* [What is being asked]
Please return the lines from the one with "Given: Select the tiled roof of the model" through the end of the listing below, word for word, with every picture left out.

* [Data extracts]
□ □ □ □ □ □ □

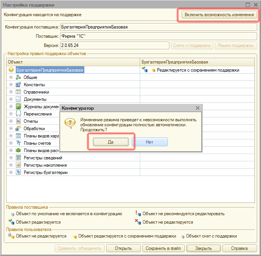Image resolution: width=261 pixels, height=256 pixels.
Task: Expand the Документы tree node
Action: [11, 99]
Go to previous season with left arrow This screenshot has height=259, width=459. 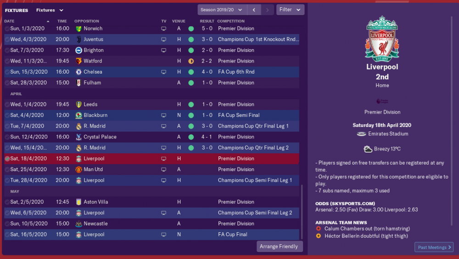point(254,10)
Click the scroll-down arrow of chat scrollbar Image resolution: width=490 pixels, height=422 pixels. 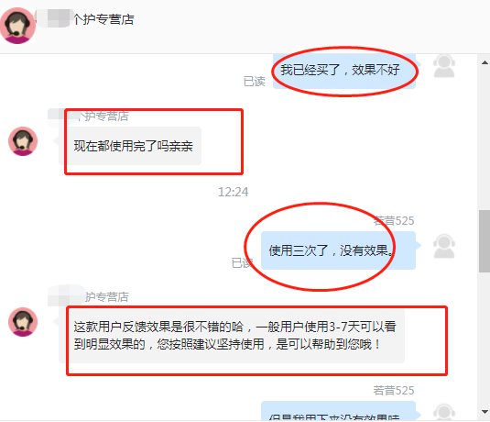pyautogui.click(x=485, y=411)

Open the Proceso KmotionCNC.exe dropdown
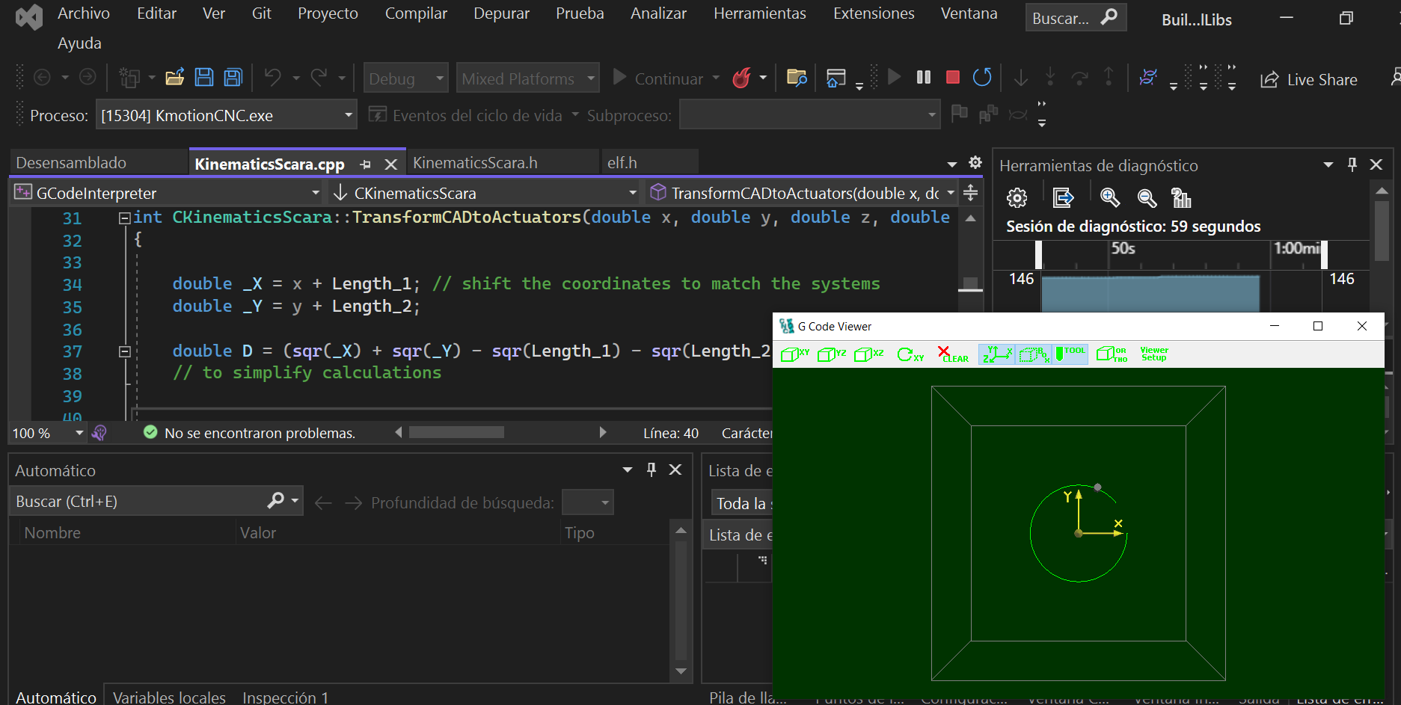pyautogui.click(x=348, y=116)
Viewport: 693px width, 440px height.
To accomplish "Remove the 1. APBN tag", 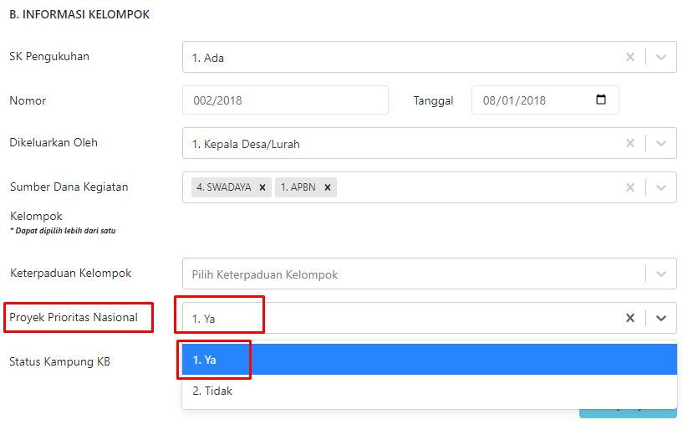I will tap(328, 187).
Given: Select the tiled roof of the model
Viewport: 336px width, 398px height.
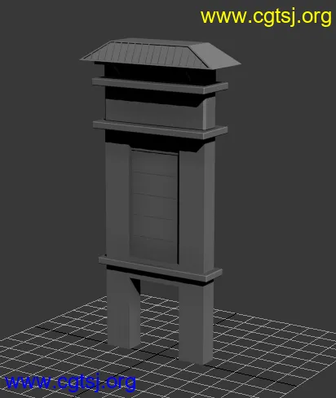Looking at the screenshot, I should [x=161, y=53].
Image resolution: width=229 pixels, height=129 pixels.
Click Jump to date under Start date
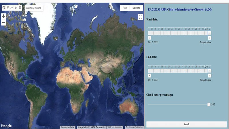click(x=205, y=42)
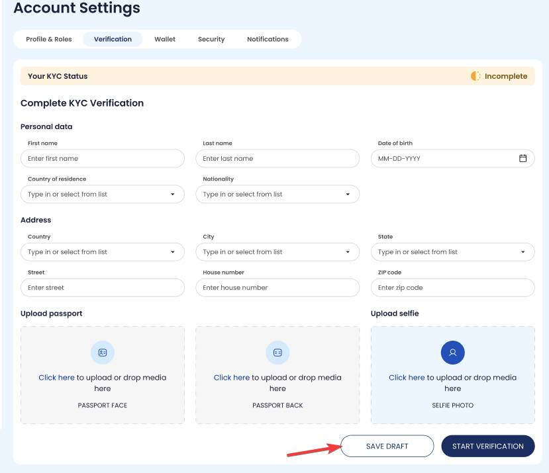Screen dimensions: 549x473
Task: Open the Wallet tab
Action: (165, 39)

□ □ □ □ □ □ □

* [Response]
Given: Select the tiled roof of the model
Viewport: 336px width, 398px height.
Looking at the screenshot, I should [x=161, y=53].
Image resolution: width=229 pixels, height=129 pixels.
Click Jump to date under Start date
click(x=205, y=42)
Screen dimensions: 549x473
Task: Open the Wallet tab
Action: (165, 39)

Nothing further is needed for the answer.